[Zope] large images to a database via zope.

marc lindahl marc@bowery.com
Tue, 17 Apr 2001 02:41:05 -0400


I'm glad someone is keeping this thread alive!

I did some tests, adding different size images using add image, to see what
the ZODB bloat might be.  Results:

image size (on linux FS)    ZODB bloat (data.fs after - before - image size)
16203040 (15.5MB)           32467 bytes
447464 (437K)               1475 bytes
9287    (9.1K)              788 bytes
799  (one pixel gif)        940 bytes

I can't explain the last figure, it's a little odd...

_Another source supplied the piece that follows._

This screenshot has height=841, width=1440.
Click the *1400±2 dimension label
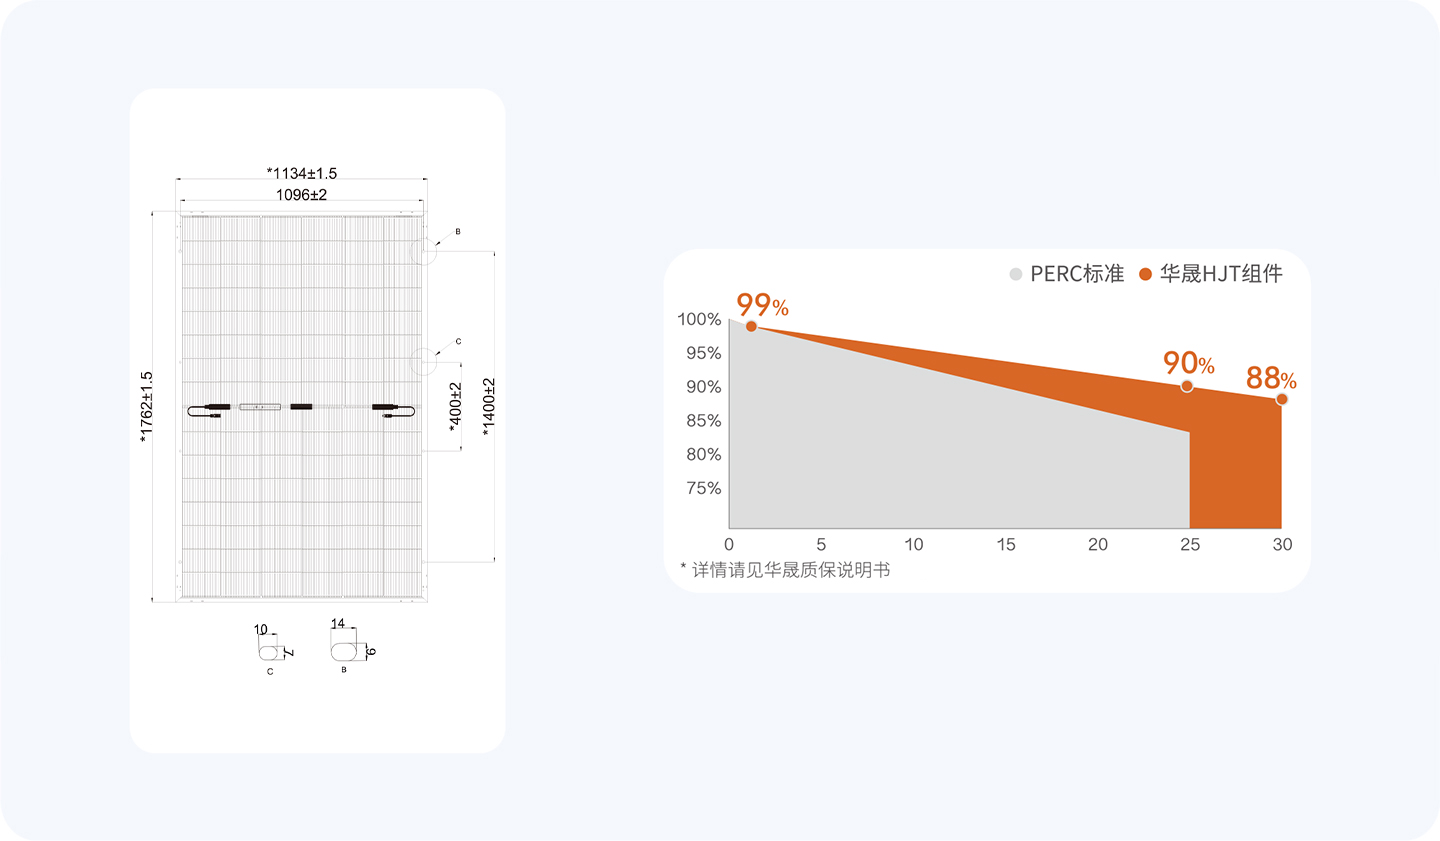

In general, it's obvious that ZODB is storing these things in raw binary
format.  This might seem obvious to everyone at digicool, but I looked
around for 2 days for the answer to this question and couldn't find it...
I'm surprised noone has asked and answered this long ago (maybe I just
looked in the wrong places).

It also seems that the 'bloat' (or, size beyond the raw data size that's
added to the ZODB) grows roughly linear with image size.  That's a very
rough guess - hopefully someone intimately familiar with Python and ZODB
could provide a more accurate answer.

The bloat is also 0.2% - 0.3% of the file size, which is pretty
insignificant.

My summary from this is that it is perfectly valid to store binary stuff
(like images, audio files, etc) in the ZODB, and for something in the range
of 10K - 5MB, it seems like there could be more benefits in storing them in
ZODB than in the local FS, not to mention SQL.   For example, there's no
risk of exceeding the maximum directory entries.  It's also easier to back
up.  You also get undo and versioning.

So much for size, now for performance.  Ethan, though zope isn't 'optimized
for the rapid delivery of large binary objects', is it better at pulling
them out of an object than the local FS?  OR via a DB adapter?  For any
particular reasons (multithreading, maybe?)

Why the hard timeout?  Wouldn't it make more sense to have a timeout based
on the inter-packet time (or can't that be seen from zope)?

Is there any how-to's or anything on proxy caches?  I noticed linux comes
with one called SQUID...  has anyone set up Zserver with it?



> From: ethan mindlace fremen <mindlace@digicool.com>
> 
> The zope.org Data.fs recently cleared 2GB in size, with something on the
> order of 200,000 objects.  We store a number of reasonably sized objects
> (1.5mb) in the ZODB, and while I am confident that the ZODB does not
> corrupt them, I do recommend using some proxy-cache technology as the ZODB
> is not optimized for the rapid delivery of large binary objects.  The other
> issue is that Zope currently has a "hard" time out where if a request takes
> more than 30minutes to send, it will give up ... which is another reason
> for the proxy-cache technology.
> 
> Until I see compelling evidence otherwise, my stance is that the ZODB is
> just as safe to store your data in as a relational database, and soon (with
> replicated storage and berkely storage) it will offer compelling
> scalability for read-predominant environments that I don't think any
> relational database can match for less than six figures.
> 
> --
> -mindlace-
> zopatista community liason